■ **Required work**
Give back, unchanged, the lines from the one containing "Image resolution: width=1024 pixels, height=595" to the end of the listing, inclusive of both.
◆ ◆ ◆ ◆ ◆
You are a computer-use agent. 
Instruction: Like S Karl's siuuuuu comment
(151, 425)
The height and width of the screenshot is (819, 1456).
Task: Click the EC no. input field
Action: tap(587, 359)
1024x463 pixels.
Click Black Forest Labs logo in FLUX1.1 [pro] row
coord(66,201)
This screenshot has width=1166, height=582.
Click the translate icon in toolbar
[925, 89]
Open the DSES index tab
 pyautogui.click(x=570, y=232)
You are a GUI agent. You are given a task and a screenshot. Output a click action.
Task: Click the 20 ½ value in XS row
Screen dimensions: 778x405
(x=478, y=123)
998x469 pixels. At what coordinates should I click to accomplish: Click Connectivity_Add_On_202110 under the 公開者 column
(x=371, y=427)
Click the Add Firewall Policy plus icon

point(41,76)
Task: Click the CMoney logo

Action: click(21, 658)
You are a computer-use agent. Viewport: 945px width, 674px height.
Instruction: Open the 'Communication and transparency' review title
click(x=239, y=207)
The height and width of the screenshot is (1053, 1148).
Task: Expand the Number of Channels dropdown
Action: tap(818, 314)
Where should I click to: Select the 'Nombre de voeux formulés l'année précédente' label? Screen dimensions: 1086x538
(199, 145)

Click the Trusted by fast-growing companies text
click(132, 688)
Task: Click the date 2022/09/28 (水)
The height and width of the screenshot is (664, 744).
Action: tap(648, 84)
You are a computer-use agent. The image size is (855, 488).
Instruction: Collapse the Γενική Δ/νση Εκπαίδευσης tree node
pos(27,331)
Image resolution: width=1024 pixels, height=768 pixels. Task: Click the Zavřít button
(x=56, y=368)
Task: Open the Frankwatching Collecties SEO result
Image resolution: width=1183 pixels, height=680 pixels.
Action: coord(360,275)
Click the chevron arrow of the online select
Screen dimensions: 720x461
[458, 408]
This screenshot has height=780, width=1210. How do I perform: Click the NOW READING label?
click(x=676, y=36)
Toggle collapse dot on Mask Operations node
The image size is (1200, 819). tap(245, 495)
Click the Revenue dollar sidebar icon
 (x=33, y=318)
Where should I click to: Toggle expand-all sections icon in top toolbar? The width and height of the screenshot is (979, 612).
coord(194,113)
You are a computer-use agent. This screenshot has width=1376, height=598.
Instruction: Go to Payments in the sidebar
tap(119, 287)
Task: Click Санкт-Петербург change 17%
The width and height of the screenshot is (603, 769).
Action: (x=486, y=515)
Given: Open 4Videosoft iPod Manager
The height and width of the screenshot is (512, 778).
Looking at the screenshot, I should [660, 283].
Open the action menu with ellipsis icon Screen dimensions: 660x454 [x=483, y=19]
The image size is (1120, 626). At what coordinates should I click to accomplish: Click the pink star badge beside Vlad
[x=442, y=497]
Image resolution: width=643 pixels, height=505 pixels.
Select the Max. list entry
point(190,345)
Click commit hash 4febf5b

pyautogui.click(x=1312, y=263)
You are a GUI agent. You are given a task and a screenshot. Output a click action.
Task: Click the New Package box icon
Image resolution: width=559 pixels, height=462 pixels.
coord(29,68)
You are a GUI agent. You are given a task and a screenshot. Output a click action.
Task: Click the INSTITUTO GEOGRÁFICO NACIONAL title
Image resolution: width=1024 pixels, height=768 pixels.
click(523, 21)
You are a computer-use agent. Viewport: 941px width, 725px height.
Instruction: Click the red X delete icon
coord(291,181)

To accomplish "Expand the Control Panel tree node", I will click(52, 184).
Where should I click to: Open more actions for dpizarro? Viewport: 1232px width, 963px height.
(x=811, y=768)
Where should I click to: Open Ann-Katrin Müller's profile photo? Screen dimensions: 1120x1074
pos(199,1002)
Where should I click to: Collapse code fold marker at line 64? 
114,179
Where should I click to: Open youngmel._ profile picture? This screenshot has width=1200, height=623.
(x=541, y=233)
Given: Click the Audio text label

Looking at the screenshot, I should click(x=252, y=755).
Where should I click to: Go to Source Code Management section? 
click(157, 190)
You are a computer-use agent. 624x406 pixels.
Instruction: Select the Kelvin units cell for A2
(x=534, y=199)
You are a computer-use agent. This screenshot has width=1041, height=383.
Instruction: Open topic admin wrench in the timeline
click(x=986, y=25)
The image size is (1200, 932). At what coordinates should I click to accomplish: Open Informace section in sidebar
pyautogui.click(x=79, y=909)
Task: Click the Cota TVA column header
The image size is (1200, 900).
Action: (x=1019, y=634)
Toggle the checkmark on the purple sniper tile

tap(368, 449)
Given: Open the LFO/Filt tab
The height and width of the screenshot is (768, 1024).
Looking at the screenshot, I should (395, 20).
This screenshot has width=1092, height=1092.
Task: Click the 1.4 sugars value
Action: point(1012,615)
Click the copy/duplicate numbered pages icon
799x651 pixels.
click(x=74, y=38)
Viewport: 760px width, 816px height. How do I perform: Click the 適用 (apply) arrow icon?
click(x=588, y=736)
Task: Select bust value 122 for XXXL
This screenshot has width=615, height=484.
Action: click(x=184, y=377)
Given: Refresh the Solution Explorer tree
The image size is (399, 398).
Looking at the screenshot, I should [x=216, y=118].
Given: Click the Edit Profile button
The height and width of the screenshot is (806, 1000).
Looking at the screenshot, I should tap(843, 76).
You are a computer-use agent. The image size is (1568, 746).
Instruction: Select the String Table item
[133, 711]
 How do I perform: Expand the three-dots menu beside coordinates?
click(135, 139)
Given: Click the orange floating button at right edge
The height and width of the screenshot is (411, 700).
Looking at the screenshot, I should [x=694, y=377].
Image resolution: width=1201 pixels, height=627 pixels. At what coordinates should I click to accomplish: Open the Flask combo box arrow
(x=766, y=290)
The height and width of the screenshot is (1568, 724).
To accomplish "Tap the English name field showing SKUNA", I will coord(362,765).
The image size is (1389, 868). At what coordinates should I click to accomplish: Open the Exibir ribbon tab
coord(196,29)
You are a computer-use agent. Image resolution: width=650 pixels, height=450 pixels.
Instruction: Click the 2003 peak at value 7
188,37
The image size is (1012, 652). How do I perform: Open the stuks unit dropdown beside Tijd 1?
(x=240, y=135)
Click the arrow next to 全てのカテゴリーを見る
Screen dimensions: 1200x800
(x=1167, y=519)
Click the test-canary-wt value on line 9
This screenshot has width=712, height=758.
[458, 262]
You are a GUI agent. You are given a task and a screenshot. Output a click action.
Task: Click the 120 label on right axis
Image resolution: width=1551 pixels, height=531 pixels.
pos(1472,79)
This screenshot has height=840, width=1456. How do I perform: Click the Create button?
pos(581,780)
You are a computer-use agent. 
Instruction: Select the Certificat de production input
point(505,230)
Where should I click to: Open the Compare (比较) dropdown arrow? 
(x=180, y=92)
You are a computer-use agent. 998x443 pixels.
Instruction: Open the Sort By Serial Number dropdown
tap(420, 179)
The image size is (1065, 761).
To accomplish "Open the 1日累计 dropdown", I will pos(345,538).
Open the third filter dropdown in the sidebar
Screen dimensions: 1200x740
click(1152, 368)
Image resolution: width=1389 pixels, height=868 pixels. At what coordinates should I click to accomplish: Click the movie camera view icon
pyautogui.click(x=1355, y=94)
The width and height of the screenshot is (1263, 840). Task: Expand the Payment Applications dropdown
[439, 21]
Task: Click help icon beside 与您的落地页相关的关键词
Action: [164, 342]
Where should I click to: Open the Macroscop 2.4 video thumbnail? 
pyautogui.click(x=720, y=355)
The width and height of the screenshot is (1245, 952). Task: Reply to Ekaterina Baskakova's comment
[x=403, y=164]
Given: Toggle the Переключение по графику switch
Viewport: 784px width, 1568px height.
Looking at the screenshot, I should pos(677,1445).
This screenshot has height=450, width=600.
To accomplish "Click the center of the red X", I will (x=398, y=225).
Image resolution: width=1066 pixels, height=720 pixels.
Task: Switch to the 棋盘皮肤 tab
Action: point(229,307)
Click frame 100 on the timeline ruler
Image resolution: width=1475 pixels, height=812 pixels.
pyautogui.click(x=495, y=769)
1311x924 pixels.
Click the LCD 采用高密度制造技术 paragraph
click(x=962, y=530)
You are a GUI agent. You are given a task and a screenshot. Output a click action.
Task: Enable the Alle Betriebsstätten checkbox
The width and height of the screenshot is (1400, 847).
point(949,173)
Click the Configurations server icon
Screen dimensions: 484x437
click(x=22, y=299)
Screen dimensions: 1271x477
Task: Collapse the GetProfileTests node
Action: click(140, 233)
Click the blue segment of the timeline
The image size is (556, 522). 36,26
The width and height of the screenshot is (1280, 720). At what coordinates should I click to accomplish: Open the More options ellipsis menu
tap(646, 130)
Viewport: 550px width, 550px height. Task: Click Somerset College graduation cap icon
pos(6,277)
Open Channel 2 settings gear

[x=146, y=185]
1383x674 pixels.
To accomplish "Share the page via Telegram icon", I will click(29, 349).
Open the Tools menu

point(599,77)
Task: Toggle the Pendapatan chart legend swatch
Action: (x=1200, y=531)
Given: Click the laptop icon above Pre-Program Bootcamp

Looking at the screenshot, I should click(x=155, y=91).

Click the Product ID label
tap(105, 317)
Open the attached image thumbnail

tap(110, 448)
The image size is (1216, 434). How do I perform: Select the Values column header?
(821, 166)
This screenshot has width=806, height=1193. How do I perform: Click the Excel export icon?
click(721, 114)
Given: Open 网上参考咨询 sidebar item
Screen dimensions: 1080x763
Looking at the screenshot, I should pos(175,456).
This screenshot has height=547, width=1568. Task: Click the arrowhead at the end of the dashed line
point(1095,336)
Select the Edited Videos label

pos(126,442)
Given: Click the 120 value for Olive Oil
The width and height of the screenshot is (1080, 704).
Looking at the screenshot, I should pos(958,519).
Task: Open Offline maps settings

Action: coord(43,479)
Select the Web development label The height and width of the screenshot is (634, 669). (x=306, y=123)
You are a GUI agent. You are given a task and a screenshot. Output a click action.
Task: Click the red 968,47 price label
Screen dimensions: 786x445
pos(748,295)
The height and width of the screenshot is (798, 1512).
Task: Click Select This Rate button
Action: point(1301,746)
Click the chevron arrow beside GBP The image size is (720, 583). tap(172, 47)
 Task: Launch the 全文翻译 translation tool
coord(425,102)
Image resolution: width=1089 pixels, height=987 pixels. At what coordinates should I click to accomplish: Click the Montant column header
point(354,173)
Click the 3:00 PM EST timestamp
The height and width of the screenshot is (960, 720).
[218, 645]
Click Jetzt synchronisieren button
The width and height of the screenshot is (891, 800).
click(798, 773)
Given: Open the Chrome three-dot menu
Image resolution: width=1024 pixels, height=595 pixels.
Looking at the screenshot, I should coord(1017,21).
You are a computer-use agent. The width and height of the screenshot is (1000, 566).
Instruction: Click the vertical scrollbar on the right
◆ ◆ ◆ ◆ ◆
■ **Answer section**
Image resolution: width=1024 pixels, height=595 pixels.
Looking at the screenshot, I should coord(1017,21).
You are a computer-use agent. The width and height of the screenshot is (1000, 566).
Instruction: Click the vertical scrollbar on the right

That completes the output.